Task to complete: Convert the data below into a numbered list, one line per item, and drop any blank lines.

##############################

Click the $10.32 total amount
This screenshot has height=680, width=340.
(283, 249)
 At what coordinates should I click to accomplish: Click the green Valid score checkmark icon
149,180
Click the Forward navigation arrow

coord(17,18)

##############################

Complete response:
1. Click the $10.32 total amount
2. This screenshot has height=680, width=340.
3. (283, 249)
4.  At what coordinates should I click to accomplish: Click the green Valid score checkmark icon
5. 149,180
6. Click the Forward navigation arrow
7. coord(17,18)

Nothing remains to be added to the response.